この毒ガス、色が橙や金色なのは属性の関係か? なら、もしかしてッ!
――《魔素操作》――
魔素を操作し、毒ガスの周囲に漂っている魔素を作り替えていく。すると、毒ガスが少しだけ薄れたようだ。おー、出来そうじゃん。
あー、でも、この毒ガスが発生している元凶を取り除かないと、無駄なのかな。
『ソード・アハト殿、この毒ガスの元凶は分かるだろうか?』
まぁ、ソード・アハトさんが分かるとは思えないけどさ、俺ではさっぱりだから、一応、聞いておかないとな。

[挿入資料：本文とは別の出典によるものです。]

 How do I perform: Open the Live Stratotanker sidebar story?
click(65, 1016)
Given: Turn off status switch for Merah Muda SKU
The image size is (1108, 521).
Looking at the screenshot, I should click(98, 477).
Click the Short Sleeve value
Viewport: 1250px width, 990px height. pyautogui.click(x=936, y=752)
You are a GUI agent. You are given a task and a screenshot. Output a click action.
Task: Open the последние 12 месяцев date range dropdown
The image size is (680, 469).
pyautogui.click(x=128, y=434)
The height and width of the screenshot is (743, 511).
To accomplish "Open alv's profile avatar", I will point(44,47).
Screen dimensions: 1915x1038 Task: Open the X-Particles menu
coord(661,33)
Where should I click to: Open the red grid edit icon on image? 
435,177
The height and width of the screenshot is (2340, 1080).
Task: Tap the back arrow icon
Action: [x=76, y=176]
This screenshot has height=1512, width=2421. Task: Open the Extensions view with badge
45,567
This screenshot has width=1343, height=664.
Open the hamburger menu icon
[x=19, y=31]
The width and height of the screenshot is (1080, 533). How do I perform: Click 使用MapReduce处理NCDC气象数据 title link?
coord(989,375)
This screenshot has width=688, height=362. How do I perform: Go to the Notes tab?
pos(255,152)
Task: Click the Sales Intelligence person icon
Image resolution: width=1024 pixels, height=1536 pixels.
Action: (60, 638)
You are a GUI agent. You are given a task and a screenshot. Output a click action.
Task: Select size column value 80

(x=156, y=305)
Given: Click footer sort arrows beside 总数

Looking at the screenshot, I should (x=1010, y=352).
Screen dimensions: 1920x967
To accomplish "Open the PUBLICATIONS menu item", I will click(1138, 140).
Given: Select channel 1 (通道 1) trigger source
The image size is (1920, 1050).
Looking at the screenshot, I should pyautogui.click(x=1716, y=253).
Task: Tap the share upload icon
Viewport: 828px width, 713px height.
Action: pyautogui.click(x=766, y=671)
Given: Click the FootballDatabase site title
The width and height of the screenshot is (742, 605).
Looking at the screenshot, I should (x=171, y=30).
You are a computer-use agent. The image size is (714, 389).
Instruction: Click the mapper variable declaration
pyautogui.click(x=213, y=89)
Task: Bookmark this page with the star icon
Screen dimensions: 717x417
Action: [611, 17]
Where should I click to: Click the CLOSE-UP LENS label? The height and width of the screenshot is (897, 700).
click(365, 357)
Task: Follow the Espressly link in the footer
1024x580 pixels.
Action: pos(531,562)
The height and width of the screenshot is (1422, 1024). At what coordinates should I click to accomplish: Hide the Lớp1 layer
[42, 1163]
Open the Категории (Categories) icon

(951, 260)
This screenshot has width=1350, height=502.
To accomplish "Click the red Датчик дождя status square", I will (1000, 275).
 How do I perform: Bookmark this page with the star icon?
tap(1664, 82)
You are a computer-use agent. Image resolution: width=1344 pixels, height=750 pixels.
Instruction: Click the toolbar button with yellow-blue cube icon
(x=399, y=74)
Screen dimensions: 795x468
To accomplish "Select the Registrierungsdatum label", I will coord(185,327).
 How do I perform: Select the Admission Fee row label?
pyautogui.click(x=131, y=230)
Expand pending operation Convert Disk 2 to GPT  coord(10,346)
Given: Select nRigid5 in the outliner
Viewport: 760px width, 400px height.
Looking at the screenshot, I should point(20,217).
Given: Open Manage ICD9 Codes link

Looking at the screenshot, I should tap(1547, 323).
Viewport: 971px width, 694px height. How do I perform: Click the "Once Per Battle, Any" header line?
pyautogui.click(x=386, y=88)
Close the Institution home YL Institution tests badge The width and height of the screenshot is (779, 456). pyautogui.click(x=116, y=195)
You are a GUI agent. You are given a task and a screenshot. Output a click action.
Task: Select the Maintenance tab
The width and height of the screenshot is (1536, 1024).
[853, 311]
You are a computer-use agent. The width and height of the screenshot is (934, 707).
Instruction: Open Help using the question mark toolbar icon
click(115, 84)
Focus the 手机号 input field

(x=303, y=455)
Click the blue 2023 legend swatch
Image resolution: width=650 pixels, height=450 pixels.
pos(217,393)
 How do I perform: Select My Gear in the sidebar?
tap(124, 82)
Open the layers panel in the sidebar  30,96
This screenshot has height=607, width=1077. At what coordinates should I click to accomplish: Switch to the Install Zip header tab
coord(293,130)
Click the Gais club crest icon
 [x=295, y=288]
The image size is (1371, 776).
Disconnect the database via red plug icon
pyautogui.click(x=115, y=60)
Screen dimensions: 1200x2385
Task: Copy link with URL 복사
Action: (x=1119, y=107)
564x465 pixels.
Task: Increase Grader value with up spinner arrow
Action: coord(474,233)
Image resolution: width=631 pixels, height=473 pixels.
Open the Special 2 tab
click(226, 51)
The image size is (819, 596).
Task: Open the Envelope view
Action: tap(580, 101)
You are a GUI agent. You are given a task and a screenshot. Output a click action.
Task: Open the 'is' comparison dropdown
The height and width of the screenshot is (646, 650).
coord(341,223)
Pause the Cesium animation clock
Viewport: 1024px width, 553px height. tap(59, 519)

「ジジジ、地中に溜まっていた毒が漏れているのだろう。ジジジ、鉱脈では良くあることだ」
あ、そうなの?
「数年もすれば、ジジジ、漏れた毒は消えるだろう。ジジジ、すぐに採掘出来ないのは惜しいが、今、焦らなくても数年後には採掘出来るのだ。これは、これで収穫だ」
なるほど。
特に元凶があるわけでもなく、散らしてしまえばいいのならッ!
俺が作り替えてやるぜ!
――《魔素操作》――
魔素を操作し毒ガスを薄める。よし、このペースなら数日中には全部消せそうだ。
【[エアバースト]の魔法が発現しました】
へ? ここで魔法が発現? もしかして、俺が毒ガスを散らすイメージをしたからかなぁ。ま、まぁ、とりあえず、それよりも、だ。
毒ガスを散らし続けよう。
あ、ソード・アハトさんは負傷者を羽猫に乗せて一度戻っててください。